** What needs to be done **
Given the records below, would you repeat exactly the lines that begin at the one containing "Instruction: Insert a link in editor" and end at the one containing "Task: Open the tab search dropdown arrow", inclusive?

^^^^^^^^^^^^^^^^

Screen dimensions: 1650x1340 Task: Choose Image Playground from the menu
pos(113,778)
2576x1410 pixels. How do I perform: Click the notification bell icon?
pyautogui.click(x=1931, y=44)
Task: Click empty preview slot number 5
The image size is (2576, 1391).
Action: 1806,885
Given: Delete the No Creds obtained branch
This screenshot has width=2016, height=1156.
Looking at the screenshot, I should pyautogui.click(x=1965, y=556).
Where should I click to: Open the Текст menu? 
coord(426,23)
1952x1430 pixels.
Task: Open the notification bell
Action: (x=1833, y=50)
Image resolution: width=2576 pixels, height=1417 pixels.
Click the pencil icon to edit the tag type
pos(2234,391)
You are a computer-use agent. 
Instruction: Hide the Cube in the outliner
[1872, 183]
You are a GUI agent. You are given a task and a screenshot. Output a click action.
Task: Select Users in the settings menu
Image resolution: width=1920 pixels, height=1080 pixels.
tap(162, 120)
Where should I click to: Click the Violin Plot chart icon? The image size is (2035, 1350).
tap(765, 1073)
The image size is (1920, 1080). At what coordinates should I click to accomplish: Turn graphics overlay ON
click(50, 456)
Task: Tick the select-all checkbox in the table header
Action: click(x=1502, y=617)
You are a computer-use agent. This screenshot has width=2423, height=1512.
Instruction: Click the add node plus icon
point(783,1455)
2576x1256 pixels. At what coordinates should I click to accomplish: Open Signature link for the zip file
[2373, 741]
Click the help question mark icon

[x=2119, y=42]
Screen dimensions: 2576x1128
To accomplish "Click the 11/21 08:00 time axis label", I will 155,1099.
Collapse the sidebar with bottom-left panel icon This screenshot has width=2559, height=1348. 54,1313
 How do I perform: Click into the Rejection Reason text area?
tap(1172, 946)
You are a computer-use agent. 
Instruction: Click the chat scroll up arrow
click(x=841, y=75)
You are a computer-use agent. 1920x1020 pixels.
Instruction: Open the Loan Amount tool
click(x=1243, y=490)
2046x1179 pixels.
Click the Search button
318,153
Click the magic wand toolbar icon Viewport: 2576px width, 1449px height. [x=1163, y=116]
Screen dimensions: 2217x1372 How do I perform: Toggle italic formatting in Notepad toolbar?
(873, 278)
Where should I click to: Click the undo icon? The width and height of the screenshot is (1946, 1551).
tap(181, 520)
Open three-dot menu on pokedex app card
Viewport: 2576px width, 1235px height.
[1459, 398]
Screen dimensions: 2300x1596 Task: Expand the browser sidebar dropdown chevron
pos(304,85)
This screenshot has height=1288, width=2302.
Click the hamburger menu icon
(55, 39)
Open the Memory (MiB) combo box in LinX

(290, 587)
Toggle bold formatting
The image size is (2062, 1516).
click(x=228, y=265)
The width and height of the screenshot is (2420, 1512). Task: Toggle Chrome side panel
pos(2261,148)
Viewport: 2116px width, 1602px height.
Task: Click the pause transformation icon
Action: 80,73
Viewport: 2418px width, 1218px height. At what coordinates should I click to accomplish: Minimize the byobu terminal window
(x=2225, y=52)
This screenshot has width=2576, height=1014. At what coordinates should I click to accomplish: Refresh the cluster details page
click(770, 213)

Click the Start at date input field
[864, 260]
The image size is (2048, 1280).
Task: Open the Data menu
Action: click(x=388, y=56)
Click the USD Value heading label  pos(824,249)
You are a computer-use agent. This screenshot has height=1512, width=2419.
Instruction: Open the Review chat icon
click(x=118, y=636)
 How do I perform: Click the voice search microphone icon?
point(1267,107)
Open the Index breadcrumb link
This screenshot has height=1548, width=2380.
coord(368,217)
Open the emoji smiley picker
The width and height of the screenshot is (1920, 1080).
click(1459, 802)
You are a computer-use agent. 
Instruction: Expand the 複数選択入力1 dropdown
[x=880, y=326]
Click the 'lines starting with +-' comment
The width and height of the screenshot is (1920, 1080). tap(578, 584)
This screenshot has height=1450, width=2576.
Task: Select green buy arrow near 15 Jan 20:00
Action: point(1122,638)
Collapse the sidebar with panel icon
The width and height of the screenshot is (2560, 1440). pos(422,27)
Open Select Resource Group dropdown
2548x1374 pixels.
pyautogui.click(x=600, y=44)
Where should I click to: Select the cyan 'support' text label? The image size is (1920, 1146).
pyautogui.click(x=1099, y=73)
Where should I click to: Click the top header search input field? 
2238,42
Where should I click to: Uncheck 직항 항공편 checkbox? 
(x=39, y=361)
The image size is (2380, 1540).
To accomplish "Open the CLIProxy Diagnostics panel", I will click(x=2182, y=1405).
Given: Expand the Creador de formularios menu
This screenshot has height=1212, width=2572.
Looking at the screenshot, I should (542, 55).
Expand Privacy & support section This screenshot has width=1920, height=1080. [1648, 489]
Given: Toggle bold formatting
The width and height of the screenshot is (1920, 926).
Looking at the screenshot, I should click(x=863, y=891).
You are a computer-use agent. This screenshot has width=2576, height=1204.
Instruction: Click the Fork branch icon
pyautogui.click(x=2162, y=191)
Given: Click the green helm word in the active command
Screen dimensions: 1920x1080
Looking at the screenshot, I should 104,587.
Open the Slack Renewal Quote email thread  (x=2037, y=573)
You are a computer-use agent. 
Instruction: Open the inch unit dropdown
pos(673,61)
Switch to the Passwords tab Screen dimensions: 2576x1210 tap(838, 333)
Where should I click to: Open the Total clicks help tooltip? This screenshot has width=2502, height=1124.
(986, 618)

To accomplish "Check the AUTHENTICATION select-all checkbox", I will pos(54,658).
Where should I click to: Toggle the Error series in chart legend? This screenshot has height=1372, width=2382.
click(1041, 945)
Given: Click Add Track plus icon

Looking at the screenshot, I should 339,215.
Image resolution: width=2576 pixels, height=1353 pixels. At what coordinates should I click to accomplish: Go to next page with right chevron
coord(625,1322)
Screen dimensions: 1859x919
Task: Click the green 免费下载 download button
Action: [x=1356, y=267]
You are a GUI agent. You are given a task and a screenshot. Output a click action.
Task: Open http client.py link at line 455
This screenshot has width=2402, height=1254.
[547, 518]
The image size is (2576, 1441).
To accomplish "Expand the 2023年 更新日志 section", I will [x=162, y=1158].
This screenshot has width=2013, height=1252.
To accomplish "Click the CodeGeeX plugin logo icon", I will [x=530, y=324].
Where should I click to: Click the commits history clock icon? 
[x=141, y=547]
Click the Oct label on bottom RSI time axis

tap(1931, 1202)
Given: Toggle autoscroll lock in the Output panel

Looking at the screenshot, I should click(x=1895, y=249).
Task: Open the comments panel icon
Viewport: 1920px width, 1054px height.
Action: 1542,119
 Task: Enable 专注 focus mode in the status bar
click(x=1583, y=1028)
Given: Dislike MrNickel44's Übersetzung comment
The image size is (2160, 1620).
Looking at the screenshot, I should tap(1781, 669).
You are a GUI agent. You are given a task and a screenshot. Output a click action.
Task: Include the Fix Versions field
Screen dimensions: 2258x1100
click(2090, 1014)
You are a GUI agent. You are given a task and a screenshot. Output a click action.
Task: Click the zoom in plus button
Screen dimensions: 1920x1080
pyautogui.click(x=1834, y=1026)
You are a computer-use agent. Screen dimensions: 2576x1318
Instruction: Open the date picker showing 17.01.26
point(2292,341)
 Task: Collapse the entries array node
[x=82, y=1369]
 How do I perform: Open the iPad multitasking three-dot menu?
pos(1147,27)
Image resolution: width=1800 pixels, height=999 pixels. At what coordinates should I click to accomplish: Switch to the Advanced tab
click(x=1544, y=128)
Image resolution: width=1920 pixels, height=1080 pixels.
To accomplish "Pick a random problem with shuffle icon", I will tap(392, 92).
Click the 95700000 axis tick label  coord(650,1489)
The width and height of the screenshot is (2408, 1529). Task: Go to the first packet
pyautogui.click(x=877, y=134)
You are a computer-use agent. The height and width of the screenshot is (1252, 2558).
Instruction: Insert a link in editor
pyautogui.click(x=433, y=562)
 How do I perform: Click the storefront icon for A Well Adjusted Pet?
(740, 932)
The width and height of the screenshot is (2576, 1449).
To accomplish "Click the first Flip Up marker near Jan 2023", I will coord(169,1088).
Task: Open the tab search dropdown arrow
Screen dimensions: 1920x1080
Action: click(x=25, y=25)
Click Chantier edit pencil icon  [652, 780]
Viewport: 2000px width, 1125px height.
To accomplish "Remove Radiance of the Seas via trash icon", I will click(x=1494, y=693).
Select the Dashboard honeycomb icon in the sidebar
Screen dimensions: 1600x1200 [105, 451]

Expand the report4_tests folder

^^^^^^^^^^^^^^^^

** Answer to the exercise **
Instruction: Insert a link in editor
pyautogui.click(x=433, y=562)
 How do I perform: Click the storefront icon for A Well Adjusted Pet?
(740, 932)
The width and height of the screenshot is (2576, 1449).
To accomplish "Click the first Flip Up marker near Jan 2023", I will coord(169,1088).
Task: Open the tab search dropdown arrow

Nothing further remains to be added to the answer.